Hey guys, im not looking for an army list as such but ideas on how best to use some of the units in my collection. I find i have many units that i just do not use and would like to maybe give them a try. 

This thread could act as a definitive guide maybe for the space wolves units where ideas and ways of play / tactics are discussed. I for one believe this would be highly useful.

So ideas please guys for any units in the space wolves, please share your effective tactics here:


here are some listed that maybe you can advise on (but any space wolves unit also please)

Looking for the best configuration/setup/equipment for each selection.
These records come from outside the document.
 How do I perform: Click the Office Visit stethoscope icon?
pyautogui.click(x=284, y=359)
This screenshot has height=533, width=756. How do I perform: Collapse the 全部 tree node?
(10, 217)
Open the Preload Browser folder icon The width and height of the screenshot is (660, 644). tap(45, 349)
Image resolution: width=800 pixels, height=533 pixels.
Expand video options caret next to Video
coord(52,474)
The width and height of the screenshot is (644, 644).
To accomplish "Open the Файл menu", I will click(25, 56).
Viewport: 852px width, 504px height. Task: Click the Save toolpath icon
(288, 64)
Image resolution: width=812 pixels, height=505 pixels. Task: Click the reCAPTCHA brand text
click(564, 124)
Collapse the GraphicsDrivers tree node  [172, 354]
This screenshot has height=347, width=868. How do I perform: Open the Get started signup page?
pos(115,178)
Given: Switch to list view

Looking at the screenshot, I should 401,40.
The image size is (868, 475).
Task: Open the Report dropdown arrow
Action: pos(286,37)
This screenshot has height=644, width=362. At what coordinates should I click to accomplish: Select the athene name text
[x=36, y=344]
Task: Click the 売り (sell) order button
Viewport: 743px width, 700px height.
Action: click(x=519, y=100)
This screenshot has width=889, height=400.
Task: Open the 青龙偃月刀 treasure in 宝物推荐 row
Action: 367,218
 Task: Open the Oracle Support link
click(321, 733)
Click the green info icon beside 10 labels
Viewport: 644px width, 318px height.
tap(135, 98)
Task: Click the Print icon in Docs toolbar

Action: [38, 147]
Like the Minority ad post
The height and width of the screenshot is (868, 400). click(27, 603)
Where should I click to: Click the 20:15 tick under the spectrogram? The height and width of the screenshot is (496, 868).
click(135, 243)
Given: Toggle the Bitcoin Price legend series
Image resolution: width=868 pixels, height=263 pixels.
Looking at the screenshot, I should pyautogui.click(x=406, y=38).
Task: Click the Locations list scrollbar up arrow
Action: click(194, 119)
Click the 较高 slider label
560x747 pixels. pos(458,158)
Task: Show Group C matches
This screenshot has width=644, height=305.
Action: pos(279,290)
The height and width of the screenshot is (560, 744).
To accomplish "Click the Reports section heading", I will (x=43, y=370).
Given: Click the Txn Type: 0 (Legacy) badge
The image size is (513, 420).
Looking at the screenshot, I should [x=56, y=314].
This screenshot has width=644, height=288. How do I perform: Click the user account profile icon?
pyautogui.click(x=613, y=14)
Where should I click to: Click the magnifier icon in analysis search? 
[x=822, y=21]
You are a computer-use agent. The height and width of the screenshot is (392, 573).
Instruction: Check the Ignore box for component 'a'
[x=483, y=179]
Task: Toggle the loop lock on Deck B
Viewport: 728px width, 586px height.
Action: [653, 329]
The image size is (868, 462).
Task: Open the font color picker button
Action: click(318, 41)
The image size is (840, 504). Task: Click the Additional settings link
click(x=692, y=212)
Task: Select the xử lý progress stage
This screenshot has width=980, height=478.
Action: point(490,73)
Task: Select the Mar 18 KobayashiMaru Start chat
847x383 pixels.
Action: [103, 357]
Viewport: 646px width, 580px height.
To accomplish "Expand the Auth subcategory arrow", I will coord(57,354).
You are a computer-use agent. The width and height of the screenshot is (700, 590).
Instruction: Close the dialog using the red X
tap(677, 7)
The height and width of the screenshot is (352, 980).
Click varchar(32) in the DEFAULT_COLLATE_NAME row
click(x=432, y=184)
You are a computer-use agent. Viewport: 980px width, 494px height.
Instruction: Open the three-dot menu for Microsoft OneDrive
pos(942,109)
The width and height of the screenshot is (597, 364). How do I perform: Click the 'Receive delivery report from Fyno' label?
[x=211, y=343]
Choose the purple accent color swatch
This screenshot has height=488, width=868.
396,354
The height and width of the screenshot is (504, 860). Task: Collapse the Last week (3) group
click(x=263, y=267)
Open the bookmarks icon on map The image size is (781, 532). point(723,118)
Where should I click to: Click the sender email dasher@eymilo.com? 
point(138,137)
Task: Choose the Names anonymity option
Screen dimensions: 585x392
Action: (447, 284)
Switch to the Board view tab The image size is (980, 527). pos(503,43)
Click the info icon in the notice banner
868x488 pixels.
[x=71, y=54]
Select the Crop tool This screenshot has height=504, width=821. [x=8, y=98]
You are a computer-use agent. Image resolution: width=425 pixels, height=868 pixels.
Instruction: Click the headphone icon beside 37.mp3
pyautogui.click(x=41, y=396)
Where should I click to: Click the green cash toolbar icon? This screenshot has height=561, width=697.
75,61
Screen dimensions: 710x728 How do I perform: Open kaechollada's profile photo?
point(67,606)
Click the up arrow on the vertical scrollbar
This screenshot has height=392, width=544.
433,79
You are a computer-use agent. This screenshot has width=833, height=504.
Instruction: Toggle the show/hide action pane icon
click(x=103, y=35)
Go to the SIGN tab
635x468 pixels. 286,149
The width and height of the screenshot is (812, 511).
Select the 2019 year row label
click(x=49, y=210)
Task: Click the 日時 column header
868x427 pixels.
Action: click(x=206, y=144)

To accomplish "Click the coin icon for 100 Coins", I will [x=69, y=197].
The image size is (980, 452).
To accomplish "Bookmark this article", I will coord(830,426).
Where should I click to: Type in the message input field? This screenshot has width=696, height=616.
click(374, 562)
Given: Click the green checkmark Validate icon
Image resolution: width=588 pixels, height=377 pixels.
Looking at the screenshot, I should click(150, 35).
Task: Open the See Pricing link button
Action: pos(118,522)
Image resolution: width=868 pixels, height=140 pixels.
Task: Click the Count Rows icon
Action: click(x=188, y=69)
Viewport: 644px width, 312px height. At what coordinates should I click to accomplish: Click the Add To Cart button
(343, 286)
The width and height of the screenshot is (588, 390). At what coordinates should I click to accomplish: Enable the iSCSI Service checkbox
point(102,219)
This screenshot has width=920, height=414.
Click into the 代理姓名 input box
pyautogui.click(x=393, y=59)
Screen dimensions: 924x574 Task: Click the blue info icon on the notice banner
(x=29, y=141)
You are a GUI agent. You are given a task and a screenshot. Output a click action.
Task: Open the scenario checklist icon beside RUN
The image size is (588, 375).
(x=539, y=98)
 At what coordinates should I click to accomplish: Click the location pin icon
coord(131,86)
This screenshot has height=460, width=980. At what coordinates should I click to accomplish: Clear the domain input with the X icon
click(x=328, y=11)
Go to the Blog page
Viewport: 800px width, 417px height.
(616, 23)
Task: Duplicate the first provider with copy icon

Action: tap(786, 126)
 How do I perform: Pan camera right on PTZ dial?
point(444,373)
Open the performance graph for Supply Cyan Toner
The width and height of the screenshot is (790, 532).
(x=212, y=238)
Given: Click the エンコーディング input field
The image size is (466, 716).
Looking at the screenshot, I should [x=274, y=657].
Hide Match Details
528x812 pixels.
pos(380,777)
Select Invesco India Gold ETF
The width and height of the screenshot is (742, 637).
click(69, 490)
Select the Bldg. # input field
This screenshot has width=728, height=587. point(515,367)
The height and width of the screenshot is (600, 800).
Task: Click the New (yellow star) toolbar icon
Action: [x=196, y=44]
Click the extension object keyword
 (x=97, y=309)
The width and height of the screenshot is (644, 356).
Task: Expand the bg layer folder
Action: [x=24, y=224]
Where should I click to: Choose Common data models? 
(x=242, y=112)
So heres a start based on your advice (any character/unit left blank i'm not sure on and need your advice)

*LOGAN GRIMNAR*

1/. Some say attach with Long Fangs and drop them in the enemies face for fun (Viable but dangerous, you may as well kiss the unit goodbye) while others say pack him with some Wolf Guard and let him truly shine. I personally would go for the latter, in a Drop Pod and place him next to his old pal Njal. This way, Njal has additional support and a buffer for enemy counter attack. Plus, after the second turn, when these folks attack, they can assault in with the Living Legend ability.

2/. An army of Wolf Guard is only of use between 2000 and 3000 points - past that, it's useless. However, you can use it if you don't like Blood Claws - Wolf Guard have higher stats and always have 2/3 attacks, all for +3pts over the Claws.
The point of Logan is to be a tactical leader - he can beat the **** out of Calgar in combat for the same cost, but remember to use him when you want slowly advancing Long Fangs or even more annoying Terminators/Hunter squads.


*NJAL STORMCALLER*

1/. His average range is that of a Bolter, so in order to capitalize on this he has to be close. I usually put him in a drop pod with a Wolf Guard retinue in Terminator Armor. Drop him in the enemy rear and cause some major pain. Here, you maximize all of his Lord of Tempest powers as well as sniping Monstrous Creatures and other low initiative folks. Additionally, you can land several pods around him and build a heavy fire base in the enemy's flank.

2/. Here's a tip: DO NOT TAKE RUNIC TERMINATOR ARMOUR unless you have spare points or a small retinue. Njal is best used as part of a unit of 10 Terminators who have been CC tooled up - dig him into the middle of the unit, and try to keep him out of combat. His abilities are always on, so if you want you could instead just put him into a LR - Crusader, which just stays in the middle of the board all day with Runic Weapon and all.



*RAGNAR BLACKMANE*

1/. Throw him in a Land Raider with either a Grey Hunter Pack or Wolf Guard, kit them out for Close Combat and watch the carnage ensue. Wolf Standard is a must with this fellow as well as Mark of the Wulfen. If you get him with a full up Wolf Guard Squad packed with Lightning Claws and a few Thunder Hammers, you will wipe entire units off of the table per turn. In addition, with Saga of the Warrior Born, you will achieve the ability of Ragnar being able to detach and take on whole squads by himself. Again, you want him leading from the front in an assault as he can let out his War Howl for an initial slam into the lines of your enemy or a final push to crush the remains.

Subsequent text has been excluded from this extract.